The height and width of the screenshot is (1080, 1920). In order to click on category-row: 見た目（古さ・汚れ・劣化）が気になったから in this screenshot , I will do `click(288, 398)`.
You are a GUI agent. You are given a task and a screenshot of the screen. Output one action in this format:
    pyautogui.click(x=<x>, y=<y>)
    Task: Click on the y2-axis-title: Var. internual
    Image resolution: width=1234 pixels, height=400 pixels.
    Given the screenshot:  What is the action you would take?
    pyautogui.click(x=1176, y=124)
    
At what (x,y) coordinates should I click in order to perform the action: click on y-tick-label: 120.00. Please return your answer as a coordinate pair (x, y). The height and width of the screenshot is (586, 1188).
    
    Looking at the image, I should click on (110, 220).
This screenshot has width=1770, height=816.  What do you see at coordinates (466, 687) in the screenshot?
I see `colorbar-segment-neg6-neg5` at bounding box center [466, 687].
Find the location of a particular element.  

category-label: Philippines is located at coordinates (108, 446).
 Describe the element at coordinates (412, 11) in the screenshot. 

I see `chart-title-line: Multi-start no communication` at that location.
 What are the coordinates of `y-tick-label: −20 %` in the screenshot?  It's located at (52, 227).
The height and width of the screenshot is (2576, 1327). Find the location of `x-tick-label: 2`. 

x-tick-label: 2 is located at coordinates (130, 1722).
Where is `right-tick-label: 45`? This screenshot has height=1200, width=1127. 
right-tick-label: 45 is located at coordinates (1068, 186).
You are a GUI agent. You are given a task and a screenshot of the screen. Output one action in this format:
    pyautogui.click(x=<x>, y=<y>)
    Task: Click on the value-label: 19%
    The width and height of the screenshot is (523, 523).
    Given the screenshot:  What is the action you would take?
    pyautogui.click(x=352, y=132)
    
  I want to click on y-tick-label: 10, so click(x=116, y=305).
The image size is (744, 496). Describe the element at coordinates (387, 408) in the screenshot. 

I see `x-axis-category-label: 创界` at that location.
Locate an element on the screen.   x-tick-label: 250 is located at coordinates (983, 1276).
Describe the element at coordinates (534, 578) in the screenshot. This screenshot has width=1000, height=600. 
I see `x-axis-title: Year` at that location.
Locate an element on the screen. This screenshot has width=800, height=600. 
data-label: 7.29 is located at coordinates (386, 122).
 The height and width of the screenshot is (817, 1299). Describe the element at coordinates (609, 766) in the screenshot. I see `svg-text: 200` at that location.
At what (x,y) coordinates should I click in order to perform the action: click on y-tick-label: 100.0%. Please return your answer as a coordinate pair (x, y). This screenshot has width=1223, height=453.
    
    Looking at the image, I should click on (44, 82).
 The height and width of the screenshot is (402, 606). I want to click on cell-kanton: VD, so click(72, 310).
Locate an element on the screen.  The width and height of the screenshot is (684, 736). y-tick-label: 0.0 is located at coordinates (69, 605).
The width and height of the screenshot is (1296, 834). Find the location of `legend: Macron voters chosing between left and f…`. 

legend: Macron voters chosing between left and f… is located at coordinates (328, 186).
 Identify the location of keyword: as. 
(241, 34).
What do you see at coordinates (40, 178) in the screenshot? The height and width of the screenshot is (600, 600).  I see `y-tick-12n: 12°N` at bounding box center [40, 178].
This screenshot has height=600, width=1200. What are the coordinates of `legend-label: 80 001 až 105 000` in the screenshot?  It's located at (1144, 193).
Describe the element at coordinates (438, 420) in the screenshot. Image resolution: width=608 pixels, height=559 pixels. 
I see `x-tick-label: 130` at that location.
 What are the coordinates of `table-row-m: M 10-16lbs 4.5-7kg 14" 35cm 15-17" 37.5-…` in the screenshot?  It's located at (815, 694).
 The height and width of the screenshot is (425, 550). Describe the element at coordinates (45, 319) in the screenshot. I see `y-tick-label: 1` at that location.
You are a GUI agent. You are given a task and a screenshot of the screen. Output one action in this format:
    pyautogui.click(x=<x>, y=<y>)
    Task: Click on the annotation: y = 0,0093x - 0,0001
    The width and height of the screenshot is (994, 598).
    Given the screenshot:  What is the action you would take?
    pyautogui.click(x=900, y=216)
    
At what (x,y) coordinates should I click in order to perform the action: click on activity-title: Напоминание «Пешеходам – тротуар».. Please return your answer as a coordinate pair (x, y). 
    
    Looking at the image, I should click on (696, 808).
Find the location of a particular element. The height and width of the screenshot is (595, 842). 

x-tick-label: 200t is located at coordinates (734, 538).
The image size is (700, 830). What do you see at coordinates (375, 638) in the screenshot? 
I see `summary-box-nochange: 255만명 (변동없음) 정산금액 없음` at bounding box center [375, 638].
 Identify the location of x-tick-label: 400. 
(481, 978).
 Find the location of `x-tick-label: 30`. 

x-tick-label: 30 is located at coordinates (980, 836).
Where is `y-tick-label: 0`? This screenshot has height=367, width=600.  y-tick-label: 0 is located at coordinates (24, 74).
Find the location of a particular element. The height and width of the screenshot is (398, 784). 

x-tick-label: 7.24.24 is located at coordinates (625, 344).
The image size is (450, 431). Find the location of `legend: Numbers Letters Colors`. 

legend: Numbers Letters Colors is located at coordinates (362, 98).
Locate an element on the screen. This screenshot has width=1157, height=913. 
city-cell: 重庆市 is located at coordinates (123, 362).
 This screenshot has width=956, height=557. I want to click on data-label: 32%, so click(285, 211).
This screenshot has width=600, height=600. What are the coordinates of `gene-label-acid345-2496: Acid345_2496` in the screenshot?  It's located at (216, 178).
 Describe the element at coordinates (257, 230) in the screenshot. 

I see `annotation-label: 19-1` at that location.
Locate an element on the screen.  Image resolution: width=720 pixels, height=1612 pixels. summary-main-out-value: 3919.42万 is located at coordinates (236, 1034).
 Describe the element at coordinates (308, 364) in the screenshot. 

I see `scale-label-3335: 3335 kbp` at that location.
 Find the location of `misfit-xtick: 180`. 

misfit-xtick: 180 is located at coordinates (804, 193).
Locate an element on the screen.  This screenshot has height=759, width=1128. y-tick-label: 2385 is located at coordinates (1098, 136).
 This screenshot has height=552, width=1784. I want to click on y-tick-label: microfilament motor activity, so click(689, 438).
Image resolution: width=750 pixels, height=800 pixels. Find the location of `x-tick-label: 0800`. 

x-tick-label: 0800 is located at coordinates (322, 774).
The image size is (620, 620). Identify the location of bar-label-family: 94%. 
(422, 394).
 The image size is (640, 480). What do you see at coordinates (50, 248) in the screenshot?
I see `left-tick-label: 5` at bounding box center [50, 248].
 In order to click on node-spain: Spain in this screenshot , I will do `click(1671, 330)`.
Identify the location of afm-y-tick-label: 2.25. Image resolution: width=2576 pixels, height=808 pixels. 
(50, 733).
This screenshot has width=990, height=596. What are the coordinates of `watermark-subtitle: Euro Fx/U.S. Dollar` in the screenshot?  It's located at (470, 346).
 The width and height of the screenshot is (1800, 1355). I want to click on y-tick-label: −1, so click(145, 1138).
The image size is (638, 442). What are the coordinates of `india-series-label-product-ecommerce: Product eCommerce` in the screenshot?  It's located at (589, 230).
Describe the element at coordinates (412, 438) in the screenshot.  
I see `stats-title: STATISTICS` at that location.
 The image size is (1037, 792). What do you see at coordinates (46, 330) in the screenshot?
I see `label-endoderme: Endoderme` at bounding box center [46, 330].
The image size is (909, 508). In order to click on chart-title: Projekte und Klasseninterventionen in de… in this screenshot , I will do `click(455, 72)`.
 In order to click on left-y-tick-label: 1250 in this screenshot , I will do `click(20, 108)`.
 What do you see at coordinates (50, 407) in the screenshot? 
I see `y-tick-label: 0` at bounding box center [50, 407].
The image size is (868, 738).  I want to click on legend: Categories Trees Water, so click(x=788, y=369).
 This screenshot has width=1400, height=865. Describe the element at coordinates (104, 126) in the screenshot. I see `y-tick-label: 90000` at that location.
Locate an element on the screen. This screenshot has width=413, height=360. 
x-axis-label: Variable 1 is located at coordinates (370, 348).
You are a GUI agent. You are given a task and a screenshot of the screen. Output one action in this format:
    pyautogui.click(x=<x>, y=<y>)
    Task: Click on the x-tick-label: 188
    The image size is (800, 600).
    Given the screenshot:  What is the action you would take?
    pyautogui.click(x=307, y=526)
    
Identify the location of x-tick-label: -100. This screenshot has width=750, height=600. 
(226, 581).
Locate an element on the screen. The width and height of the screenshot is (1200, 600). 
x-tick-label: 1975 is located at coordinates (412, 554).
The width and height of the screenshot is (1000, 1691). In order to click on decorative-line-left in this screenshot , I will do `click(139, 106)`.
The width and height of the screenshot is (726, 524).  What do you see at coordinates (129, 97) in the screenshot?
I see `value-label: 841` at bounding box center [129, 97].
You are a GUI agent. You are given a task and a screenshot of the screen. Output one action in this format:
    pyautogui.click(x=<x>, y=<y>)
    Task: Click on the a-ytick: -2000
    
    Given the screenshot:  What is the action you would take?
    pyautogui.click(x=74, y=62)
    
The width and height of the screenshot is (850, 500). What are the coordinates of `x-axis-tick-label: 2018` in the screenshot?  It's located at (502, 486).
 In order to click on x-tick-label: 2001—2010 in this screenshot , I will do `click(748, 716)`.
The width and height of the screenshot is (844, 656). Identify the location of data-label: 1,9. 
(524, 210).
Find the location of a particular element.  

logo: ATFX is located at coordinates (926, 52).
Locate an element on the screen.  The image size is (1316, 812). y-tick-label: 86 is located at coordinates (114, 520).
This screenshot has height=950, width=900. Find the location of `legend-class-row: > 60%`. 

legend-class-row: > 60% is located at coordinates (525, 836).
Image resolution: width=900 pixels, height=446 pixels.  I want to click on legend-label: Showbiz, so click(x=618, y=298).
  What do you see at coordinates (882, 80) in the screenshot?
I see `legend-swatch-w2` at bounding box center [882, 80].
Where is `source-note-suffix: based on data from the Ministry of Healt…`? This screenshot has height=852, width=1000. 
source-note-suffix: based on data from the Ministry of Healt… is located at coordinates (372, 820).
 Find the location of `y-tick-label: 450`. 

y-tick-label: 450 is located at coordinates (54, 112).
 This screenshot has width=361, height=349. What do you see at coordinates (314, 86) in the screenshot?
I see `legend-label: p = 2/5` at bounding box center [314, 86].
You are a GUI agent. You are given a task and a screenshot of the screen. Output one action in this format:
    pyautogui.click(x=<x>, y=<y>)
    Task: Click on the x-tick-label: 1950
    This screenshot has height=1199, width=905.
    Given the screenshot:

= = = = =

▸ Task to complete: Reproduce verbatim the rows between the line containing "The image size is (620, 620)." and the line containing "In order to click on node-spain: Spain", inclusive.

▸ Result of this exercise:
The image size is (620, 620). Identify the location of bar-label-family: 94%. 
(422, 394).
 The image size is (640, 480). What do you see at coordinates (50, 248) in the screenshot?
I see `left-tick-label: 5` at bounding box center [50, 248].
 In order to click on node-spain: Spain in this screenshot , I will do `click(1671, 330)`.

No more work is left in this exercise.